▸ **Text under study**
----

This wedge in energy price inspired Nordhaus to speculate why real-world data were at odds with those from the energy future generated from his LP. He concluded that the energy future from the model was based on undistorted or free market principles, while the real-world setting was reflecting departures from free market principles, particularly oligopoly in energy supply. Nordhaus also speculated that the real world was dealing with uncertainty, whereas the Hotelling–Herfindahl model was based on complete certainty for all variables. Central to our contribution here is the statement that a misspecification of his LP left Nordhaus solving a dual problem with defective (non-market) shadow prices, and as a consequence, we are forced to remain agnostic on his comparison of “model prices” and “reality prices”.
Interesting inferences from Nordhaus’s amended LP are thus yet to be made. His empirical work was based on a huge array of data on future populations, the sizes of various stocks for the energy supply, and future costs for the extraction and delivery of energy flows. He also made use of a series of regions for his world’s future. Any researcher interested in pursuing his sort of empirical work would face the massive task of data accumulation.
In Ref. [7], Nordhaus devoted Chapter 1 to reflections on Hotelling valuations or prices and then turned to the econometrics of future energy demands. He never returned to work with linear programming. Interest in linear programming and energy futures was taken up by the International Institute for Applied Systems Analysis (IIASA) in Laxenburg, Austria (see [8]), and in many articles by Alan Manne (e.g., [9]).

----

▸ **Task brief**
Using the passage on Nordhaus's energy model, decide whether each statement agrees with it: (a) Nordhaus linked the real-world departures from free market principles especially to oligopoly in energy supply; (b) Nordhaus went back to linear programming in later work; (c) IIASA is based in Laxenburg, Austria. Answer yes or no for each and quote the deciding words.

(Saved entries)
----

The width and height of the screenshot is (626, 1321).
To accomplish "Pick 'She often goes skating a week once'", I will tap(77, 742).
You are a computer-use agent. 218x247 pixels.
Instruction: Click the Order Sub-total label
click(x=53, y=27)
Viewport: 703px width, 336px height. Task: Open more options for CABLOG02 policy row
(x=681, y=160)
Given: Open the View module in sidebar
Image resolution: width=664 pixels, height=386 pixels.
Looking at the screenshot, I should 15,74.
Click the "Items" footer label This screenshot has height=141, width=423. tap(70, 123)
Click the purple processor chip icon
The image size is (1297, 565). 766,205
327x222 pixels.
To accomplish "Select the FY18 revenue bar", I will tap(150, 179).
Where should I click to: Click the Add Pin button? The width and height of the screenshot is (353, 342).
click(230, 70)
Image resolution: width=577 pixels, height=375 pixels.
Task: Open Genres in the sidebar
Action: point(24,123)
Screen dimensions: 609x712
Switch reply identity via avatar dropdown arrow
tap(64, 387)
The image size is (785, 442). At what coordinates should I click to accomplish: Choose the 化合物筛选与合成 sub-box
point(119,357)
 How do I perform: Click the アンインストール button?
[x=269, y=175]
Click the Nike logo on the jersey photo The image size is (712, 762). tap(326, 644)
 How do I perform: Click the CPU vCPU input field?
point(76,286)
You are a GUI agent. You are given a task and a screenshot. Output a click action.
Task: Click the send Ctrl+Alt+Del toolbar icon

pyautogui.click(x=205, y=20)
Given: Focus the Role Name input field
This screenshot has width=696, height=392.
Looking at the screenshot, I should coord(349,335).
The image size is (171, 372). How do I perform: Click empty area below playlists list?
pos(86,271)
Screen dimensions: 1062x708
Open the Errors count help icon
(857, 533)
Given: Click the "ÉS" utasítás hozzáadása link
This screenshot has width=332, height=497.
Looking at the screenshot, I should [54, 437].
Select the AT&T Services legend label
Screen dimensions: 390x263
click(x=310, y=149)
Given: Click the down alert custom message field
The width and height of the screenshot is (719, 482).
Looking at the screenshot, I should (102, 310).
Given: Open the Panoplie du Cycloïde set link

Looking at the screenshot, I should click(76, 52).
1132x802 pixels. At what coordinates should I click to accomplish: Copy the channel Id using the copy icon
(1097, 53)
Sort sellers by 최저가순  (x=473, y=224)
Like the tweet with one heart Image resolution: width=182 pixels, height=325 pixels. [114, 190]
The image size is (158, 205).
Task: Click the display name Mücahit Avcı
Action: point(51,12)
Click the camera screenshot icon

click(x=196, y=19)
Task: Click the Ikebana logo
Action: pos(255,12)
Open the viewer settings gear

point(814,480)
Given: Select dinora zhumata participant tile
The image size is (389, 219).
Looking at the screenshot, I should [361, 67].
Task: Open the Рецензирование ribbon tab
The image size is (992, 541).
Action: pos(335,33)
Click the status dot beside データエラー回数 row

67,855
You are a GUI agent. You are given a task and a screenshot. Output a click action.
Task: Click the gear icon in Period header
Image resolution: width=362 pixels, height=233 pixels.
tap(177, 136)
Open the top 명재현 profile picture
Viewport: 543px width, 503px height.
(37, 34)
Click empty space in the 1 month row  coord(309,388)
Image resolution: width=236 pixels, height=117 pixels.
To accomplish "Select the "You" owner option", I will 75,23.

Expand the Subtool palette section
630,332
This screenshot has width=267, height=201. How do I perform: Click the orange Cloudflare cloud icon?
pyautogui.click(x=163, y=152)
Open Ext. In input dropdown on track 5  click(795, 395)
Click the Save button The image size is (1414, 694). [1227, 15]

----

▸ **Answer section**
(a) Yes: "particularly oligopoly in energy supply"
(b) No: "He never returned to work with linear programming."
(c) Yes: "International Institute for Applied Systems Analysis (IIASA) in Laxenburg, Austria"